> [EXERCISE DESCRIPTION]
Word for word, reproduce each entry.

━━━━━ RECORDS FOR THE TASK ━━━━━

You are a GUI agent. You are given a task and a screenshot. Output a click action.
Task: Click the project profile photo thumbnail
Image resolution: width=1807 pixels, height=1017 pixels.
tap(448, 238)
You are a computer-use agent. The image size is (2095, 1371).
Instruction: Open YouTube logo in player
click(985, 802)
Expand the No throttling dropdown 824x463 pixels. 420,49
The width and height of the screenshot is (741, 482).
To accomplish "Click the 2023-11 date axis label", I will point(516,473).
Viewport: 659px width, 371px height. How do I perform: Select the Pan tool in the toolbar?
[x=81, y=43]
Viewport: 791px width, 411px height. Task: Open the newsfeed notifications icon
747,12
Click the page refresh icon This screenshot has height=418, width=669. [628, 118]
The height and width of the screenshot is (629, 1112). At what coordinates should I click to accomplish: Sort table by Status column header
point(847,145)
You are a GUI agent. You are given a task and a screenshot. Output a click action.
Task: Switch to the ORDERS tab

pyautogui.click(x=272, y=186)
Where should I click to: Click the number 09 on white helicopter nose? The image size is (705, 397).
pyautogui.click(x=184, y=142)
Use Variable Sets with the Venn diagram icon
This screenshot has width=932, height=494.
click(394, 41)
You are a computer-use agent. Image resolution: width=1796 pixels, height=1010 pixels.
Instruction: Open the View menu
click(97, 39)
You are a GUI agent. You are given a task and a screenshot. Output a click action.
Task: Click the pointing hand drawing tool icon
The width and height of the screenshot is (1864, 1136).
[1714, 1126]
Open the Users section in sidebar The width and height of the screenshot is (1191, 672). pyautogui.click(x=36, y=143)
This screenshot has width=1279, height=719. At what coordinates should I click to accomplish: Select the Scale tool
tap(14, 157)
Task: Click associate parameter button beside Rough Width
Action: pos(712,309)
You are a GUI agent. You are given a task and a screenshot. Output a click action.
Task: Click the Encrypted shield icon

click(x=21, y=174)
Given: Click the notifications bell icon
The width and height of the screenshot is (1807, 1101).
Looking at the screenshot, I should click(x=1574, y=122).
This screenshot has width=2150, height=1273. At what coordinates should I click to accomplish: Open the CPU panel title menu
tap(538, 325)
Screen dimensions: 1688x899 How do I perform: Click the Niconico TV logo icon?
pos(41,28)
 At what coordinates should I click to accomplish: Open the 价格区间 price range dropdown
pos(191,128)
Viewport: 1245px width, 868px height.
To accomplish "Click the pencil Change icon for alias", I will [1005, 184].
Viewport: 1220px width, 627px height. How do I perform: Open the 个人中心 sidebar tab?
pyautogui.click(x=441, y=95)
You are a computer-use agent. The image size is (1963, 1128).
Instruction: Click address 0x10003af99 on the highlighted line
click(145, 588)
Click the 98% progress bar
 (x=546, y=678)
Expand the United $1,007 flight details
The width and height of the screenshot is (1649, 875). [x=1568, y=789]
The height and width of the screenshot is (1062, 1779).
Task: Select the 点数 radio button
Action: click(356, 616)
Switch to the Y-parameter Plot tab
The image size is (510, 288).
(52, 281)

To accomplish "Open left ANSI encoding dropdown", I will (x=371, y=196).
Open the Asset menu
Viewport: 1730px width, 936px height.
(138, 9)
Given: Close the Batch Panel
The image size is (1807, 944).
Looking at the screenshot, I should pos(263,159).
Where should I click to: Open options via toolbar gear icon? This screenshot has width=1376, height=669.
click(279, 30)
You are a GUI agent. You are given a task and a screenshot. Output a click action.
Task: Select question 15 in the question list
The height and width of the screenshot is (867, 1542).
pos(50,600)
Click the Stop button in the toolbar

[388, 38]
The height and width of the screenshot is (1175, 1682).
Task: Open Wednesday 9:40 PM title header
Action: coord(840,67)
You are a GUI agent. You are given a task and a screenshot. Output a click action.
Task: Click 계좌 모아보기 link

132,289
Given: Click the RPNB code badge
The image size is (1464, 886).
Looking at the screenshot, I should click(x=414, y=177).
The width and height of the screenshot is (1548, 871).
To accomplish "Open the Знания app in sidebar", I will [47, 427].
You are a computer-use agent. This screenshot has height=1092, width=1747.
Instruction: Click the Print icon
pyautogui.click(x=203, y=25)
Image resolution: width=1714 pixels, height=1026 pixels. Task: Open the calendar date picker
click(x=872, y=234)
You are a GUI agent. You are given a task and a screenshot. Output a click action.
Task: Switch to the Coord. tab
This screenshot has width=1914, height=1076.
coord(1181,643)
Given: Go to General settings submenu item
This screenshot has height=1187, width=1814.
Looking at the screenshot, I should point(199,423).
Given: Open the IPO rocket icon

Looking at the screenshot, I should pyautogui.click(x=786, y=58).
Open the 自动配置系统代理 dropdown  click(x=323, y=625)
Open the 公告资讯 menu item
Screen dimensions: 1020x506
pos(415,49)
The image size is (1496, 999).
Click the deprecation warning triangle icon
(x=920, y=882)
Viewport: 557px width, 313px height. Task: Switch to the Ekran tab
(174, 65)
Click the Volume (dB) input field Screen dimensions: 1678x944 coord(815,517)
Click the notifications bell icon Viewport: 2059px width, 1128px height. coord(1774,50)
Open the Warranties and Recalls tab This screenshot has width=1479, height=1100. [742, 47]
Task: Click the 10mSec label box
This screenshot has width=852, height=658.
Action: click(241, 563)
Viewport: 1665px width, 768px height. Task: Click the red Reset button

━━━━━

> [RESPONSE TO THIS EXERCISE]
You are a GUI agent. You are given a task and a screenshot. Output a click action.
Task: Click the project profile photo thumbnail
Image resolution: width=1807 pixels, height=1017 pixels.
tap(448, 238)
You are a computer-use agent. The image size is (2095, 1371).
Instruction: Open YouTube logo in player
click(985, 802)
Expand the No throttling dropdown 824x463 pixels. 420,49
The width and height of the screenshot is (741, 482).
To accomplish "Click the 2023-11 date axis label", I will point(516,473).
Viewport: 659px width, 371px height. How do I perform: Select the Pan tool in the toolbar?
[x=81, y=43]
Viewport: 791px width, 411px height. Task: Open the newsfeed notifications icon
747,12
Click the page refresh icon This screenshot has height=418, width=669. [628, 118]
The height and width of the screenshot is (629, 1112). At what coordinates should I click to accomplish: Sort table by Status column header
point(847,145)
You are a GUI agent. You are given a task and a screenshot. Output a click action.
Task: Switch to the ORDERS tab

pyautogui.click(x=272, y=186)
Where should I click to: Click the number 09 on white helicopter nose? The image size is (705, 397).
pyautogui.click(x=184, y=142)
Use Variable Sets with the Venn diagram icon
This screenshot has width=932, height=494.
click(394, 41)
You are a computer-use agent. Image resolution: width=1796 pixels, height=1010 pixels.
Instruction: Open the View menu
click(97, 39)
You are a GUI agent. You are given a task and a screenshot. Output a click action.
Task: Click the pointing hand drawing tool icon
The width and height of the screenshot is (1864, 1136).
[1714, 1126]
Open the Users section in sidebar The width and height of the screenshot is (1191, 672). pyautogui.click(x=36, y=143)
This screenshot has width=1279, height=719. At what coordinates should I click to accomplish: Select the Scale tool
tap(14, 157)
Task: Click associate parameter button beside Rough Width
Action: pos(712,309)
You are a GUI agent. You are given a task and a screenshot. Output a click action.
Task: Click the Encrypted shield icon

click(x=21, y=174)
Given: Click the notifications bell icon
The width and height of the screenshot is (1807, 1101).
Looking at the screenshot, I should click(x=1574, y=122).
This screenshot has width=2150, height=1273. At what coordinates should I click to accomplish: Open the CPU panel title menu
tap(538, 325)
Screen dimensions: 1688x899 How do I perform: Click the Niconico TV logo icon?
pos(41,28)
 At what coordinates should I click to accomplish: Open the 价格区间 price range dropdown
pos(191,128)
Viewport: 1245px width, 868px height.
To accomplish "Click the pencil Change icon for alias", I will [1005, 184].
Viewport: 1220px width, 627px height. How do I perform: Open the 个人中心 sidebar tab?
pyautogui.click(x=441, y=95)
You are a computer-use agent. The image size is (1963, 1128).
Instruction: Click address 0x10003af99 on the highlighted line
click(145, 588)
Click the 98% progress bar
 (x=546, y=678)
Expand the United $1,007 flight details
The width and height of the screenshot is (1649, 875). [x=1568, y=789]
The height and width of the screenshot is (1062, 1779).
Task: Select the 点数 radio button
Action: click(356, 616)
Switch to the Y-parameter Plot tab
The image size is (510, 288).
(52, 281)

To accomplish "Open left ANSI encoding dropdown", I will (x=371, y=196).
Open the Asset menu
Viewport: 1730px width, 936px height.
(138, 9)
Given: Close the Batch Panel
The image size is (1807, 944).
Looking at the screenshot, I should pos(263,159).
Where should I click to: Open options via toolbar gear icon? This screenshot has width=1376, height=669.
click(279, 30)
You are a GUI agent. You are given a task and a screenshot. Output a click action.
Task: Select question 15 in the question list
The height and width of the screenshot is (867, 1542).
pos(50,600)
Click the Stop button in the toolbar

[388, 38]
The height and width of the screenshot is (1175, 1682).
Task: Open Wednesday 9:40 PM title header
Action: coord(840,67)
You are a GUI agent. You are given a task and a screenshot. Output a click action.
Task: Click 계좌 모아보기 link

132,289
Given: Click the RPNB code badge
The image size is (1464, 886).
Looking at the screenshot, I should click(x=414, y=177).
The width and height of the screenshot is (1548, 871).
To accomplish "Open the Знания app in sidebar", I will [47, 427].
You are a computer-use agent. This screenshot has height=1092, width=1747.
Instruction: Click the Print icon
pyautogui.click(x=203, y=25)
Image resolution: width=1714 pixels, height=1026 pixels. Task: Open the calendar date picker
click(x=872, y=234)
You are a GUI agent. You are given a task and a screenshot. Output a click action.
Task: Switch to the Coord. tab
This screenshot has width=1914, height=1076.
coord(1181,643)
Given: Go to General settings submenu item
This screenshot has height=1187, width=1814.
Looking at the screenshot, I should point(199,423).
Given: Open the IPO rocket icon

Looking at the screenshot, I should pyautogui.click(x=786, y=58).
Open the 自动配置系统代理 dropdown  click(x=323, y=625)
Open the 公告资讯 menu item
Screen dimensions: 1020x506
pos(415,49)
The image size is (1496, 999).
Click the deprecation warning triangle icon
(x=920, y=882)
Viewport: 557px width, 313px height. Task: Switch to the Ekran tab
(174, 65)
Click the Volume (dB) input field Screen dimensions: 1678x944 coord(815,517)
Click the notifications bell icon Viewport: 2059px width, 1128px height. coord(1774,50)
Open the Warranties and Recalls tab This screenshot has width=1479, height=1100. [742, 47]
Task: Click the 10mSec label box
This screenshot has width=852, height=658.
Action: click(241, 563)
Viewport: 1665px width, 768px height. Task: Click the red Reset button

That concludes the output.